**Written task**
Rewrite the data between the lines holding "This screenshot has width=800, height=533." and "pos(869,247)", inclusive, keeping every line and adjusting each click coordinate by -9. Leave all other text and numbers as they are.

--- begin Data listing ---

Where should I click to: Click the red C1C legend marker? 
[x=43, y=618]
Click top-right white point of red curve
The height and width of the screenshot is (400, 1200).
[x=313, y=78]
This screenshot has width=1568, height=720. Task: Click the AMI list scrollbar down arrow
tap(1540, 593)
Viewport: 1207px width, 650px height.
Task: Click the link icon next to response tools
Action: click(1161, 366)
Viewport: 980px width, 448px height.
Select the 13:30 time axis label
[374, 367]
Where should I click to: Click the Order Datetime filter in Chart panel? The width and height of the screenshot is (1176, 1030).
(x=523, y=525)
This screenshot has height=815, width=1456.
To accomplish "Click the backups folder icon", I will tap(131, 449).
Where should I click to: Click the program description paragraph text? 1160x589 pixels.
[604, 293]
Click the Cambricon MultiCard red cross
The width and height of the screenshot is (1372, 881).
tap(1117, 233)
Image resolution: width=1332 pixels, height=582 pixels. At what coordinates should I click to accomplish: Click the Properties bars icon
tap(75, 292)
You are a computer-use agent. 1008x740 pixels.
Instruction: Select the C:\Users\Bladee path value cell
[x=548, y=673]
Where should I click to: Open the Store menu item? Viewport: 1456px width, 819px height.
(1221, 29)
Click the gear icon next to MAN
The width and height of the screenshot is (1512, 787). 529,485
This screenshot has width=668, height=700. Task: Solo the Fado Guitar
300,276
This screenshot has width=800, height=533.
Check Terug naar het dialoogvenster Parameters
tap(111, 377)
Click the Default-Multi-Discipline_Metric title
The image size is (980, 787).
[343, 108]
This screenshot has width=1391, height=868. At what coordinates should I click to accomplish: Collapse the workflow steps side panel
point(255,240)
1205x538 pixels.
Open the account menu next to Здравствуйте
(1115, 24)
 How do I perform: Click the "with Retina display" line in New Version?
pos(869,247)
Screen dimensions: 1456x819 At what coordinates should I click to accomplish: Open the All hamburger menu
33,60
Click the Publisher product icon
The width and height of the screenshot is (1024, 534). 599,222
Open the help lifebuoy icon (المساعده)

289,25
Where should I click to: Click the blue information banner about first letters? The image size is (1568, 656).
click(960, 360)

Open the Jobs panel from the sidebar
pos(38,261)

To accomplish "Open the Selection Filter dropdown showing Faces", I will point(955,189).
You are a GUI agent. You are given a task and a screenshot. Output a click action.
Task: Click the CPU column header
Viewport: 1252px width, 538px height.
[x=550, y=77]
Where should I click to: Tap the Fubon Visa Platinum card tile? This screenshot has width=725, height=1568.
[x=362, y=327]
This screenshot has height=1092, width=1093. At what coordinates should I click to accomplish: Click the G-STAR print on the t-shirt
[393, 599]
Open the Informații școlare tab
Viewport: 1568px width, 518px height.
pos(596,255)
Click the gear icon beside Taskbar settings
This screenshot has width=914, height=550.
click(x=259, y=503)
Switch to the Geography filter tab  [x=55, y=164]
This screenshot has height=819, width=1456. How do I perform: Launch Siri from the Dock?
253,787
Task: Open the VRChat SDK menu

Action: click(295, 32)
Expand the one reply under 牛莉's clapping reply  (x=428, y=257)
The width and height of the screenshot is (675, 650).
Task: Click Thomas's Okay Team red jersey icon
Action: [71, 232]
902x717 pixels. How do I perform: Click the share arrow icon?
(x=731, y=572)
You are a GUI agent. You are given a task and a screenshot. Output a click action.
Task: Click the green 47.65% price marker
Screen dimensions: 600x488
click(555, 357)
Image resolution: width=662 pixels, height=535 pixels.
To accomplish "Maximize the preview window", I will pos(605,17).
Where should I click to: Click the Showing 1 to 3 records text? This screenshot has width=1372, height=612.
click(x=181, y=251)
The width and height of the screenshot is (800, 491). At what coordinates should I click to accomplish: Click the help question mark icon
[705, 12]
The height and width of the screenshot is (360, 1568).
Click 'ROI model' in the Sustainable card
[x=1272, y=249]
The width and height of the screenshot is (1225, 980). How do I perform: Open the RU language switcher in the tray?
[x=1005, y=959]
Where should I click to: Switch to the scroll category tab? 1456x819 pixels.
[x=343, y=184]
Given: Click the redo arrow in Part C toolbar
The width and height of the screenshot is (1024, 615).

--- end Data listing ---

**The result**
This screenshot has width=800, height=533.
Check Terug naar het dialoogvenster Parameters
tap(102, 368)
Click the Default-Multi-Discipline_Metric title
The image size is (980, 787).
[334, 99]
This screenshot has width=1391, height=868. At what coordinates should I click to accomplish: Collapse the workflow steps side panel
point(246,231)
1205x538 pixels.
Open the account menu next to Здравствуйте
(1106, 15)
 How do I perform: Click the "with Retina display" line in New Version?
pos(860,238)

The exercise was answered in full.